▸ Work required
Reproduce the entries from the line containing "Zapytaj o produkt (385, 379)" through the line containing "mailto:sabine.heinz@jh-obb.de (418, 969)", including both of those lines, and give only those entries.

▸ Data shown
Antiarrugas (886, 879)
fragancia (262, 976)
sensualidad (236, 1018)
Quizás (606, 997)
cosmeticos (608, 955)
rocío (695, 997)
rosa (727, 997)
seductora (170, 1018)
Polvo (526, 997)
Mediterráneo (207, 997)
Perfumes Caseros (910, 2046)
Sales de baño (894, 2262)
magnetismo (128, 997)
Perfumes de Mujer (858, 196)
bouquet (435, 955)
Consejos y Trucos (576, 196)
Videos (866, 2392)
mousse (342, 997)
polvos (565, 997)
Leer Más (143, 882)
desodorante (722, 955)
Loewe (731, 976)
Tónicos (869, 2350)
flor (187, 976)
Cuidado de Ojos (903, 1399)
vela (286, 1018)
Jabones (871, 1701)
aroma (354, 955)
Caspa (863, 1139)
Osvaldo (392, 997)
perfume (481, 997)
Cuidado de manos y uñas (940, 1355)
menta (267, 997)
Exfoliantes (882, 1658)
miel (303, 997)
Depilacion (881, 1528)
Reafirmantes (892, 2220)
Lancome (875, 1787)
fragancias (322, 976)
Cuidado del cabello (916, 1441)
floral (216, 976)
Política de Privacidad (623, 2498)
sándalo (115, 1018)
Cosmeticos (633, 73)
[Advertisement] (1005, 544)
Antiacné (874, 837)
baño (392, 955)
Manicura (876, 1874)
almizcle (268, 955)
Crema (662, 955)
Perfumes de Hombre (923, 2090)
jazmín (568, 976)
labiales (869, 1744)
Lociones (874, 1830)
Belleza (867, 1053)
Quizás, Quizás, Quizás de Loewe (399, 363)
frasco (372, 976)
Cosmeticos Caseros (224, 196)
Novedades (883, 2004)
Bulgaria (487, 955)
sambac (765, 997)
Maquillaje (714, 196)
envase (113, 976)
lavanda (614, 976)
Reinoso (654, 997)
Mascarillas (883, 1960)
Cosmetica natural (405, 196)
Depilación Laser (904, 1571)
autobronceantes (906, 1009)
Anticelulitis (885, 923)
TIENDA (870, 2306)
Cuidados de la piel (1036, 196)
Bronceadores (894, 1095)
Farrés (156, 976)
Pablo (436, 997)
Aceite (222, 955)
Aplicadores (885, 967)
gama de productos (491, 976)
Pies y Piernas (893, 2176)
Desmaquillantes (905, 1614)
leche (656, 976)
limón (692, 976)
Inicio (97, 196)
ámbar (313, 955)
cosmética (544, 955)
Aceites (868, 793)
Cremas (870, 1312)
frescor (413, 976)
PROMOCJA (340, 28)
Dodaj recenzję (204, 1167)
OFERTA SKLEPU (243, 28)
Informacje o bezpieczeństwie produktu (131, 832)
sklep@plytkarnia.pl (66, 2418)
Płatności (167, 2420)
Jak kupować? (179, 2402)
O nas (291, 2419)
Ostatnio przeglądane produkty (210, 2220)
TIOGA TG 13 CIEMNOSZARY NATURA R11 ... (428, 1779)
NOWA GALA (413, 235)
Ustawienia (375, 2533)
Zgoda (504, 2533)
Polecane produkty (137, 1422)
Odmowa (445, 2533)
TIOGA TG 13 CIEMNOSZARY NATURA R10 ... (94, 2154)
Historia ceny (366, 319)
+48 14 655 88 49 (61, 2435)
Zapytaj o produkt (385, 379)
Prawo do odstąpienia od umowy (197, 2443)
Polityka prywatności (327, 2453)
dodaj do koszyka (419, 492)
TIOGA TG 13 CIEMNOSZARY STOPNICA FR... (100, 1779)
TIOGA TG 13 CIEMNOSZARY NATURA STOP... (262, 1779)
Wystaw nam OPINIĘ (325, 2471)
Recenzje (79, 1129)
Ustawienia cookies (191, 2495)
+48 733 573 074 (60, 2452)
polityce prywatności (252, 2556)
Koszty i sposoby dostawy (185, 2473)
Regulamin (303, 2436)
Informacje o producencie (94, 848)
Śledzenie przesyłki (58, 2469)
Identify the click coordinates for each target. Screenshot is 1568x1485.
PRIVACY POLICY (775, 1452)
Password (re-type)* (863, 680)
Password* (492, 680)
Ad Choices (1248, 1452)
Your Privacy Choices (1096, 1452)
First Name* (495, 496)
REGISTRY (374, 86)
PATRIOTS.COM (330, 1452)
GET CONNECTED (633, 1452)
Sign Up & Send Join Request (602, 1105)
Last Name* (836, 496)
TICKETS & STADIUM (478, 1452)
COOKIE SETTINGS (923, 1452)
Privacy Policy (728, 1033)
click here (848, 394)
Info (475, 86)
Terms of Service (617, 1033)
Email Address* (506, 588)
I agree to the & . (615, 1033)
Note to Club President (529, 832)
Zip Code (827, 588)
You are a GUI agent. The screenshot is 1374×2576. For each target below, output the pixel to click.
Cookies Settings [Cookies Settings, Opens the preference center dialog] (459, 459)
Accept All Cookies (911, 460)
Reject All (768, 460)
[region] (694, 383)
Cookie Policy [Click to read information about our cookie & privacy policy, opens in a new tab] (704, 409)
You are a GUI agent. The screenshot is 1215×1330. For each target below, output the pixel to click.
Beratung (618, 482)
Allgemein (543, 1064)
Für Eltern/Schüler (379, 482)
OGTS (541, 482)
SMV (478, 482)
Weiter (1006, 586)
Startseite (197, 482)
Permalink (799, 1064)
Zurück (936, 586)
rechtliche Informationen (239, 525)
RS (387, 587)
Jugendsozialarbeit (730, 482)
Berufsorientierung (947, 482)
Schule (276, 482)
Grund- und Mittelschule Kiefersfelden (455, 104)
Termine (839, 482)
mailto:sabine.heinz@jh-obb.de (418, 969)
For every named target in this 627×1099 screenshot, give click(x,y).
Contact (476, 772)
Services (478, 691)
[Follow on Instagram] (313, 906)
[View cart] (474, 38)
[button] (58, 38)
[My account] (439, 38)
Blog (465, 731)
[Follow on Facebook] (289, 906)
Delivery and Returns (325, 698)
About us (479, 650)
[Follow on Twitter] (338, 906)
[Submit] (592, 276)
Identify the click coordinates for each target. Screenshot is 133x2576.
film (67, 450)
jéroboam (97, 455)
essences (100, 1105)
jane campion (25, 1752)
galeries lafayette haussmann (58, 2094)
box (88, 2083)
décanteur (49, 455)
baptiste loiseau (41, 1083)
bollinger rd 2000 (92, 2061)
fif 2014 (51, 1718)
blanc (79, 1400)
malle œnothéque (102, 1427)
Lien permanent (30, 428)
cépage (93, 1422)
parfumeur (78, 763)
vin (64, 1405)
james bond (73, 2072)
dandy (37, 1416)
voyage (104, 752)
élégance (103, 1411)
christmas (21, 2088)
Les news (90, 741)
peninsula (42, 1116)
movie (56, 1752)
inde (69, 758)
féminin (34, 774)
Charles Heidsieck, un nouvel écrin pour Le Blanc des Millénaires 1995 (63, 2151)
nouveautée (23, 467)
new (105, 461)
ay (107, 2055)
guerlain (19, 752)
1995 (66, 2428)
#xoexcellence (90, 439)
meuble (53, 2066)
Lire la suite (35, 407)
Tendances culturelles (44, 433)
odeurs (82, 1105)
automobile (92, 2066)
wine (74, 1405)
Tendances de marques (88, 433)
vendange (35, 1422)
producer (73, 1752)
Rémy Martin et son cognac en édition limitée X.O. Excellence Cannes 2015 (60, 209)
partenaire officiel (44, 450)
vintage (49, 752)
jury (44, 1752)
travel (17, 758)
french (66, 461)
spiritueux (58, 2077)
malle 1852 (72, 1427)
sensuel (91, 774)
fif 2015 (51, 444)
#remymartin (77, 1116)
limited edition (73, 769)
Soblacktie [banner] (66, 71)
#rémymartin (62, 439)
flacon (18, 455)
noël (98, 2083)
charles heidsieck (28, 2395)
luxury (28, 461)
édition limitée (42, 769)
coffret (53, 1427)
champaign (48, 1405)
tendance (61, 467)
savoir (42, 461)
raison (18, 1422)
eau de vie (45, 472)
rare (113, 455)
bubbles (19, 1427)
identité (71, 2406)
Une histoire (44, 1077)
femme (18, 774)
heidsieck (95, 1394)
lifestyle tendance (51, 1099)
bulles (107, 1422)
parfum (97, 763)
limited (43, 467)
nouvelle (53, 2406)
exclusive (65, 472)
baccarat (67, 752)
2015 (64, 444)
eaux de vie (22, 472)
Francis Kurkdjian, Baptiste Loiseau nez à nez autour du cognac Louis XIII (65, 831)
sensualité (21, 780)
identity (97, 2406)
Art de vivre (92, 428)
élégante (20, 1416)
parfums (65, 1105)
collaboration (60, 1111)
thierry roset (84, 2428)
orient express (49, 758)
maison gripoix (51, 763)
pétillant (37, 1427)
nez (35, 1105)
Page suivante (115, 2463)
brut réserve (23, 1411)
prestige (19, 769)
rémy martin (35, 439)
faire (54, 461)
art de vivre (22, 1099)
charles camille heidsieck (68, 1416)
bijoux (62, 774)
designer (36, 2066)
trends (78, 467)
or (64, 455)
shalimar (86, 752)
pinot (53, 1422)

▸ Full answer
Zapytaj o produkt (385, 379)
Prawo do odstąpienia od umowy (197, 2443)
Polityka prywatności (327, 2453)
dodaj do koszyka (419, 492)
TIOGA TG 13 CIEMNOSZARY STOPNICA FR... (100, 1779)
TIOGA TG 13 CIEMNOSZARY NATURA STOP... (262, 1779)
Wystaw nam OPINIĘ (325, 2471)
Recenzje (79, 1129)
Ustawienia cookies (191, 2495)
+48 733 573 074 (60, 2452)
polityce prywatności (252, 2556)
Koszty i sposoby dostawy (185, 2473)
Regulamin (303, 2436)
Informacje o producencie (94, 848)
Śledzenie przesyłki (58, 2469)
Identify the click coordinates for each target. Screenshot is 1568x1485.
PRIVACY POLICY (775, 1452)
Password (re-type)* (863, 680)
Password* (492, 680)
Ad Choices (1248, 1452)
Your Privacy Choices (1096, 1452)
First Name* (495, 496)
REGISTRY (374, 86)
PATRIOTS.COM (330, 1452)
GET CONNECTED (633, 1452)
Sign Up & Send Join Request (602, 1105)
Last Name* (836, 496)
TICKETS & STADIUM (478, 1452)
COOKIE SETTINGS (923, 1452)
Privacy Policy (728, 1033)
click here (848, 394)
Info (475, 86)
Terms of Service (617, 1033)
Email Address* (506, 588)
I agree to the & . (615, 1033)
Note to Club President (529, 832)
Zip Code (827, 588)
You are a GUI agent. The screenshot is 1374×2576. For each target below, output the pixel to click.
Cookies Settings [Cookies Settings, Opens the preference center dialog] (459, 459)
Accept All Cookies (911, 460)
Reject All (768, 460)
[region] (694, 383)
Cookie Policy [Click to read information about our cookie & privacy policy, opens in a new tab] (704, 409)
You are a GUI agent. The screenshot is 1215×1330. For each target below, output the pixel to click.
Beratung (618, 482)
Allgemein (543, 1064)
Für Eltern/Schüler (379, 482)
OGTS (541, 482)
SMV (478, 482)
Weiter (1006, 586)
Startseite (197, 482)
Permalink (799, 1064)
Zurück (936, 586)
rechtliche Informationen (239, 525)
RS (387, 587)
Jugendsozialarbeit (730, 482)
Berufsorientierung (947, 482)
Schule (276, 482)
Grund- und Mittelschule Kiefersfelden (455, 104)
Termine (839, 482)
mailto:sabine.heinz@jh-obb.de (418, 969)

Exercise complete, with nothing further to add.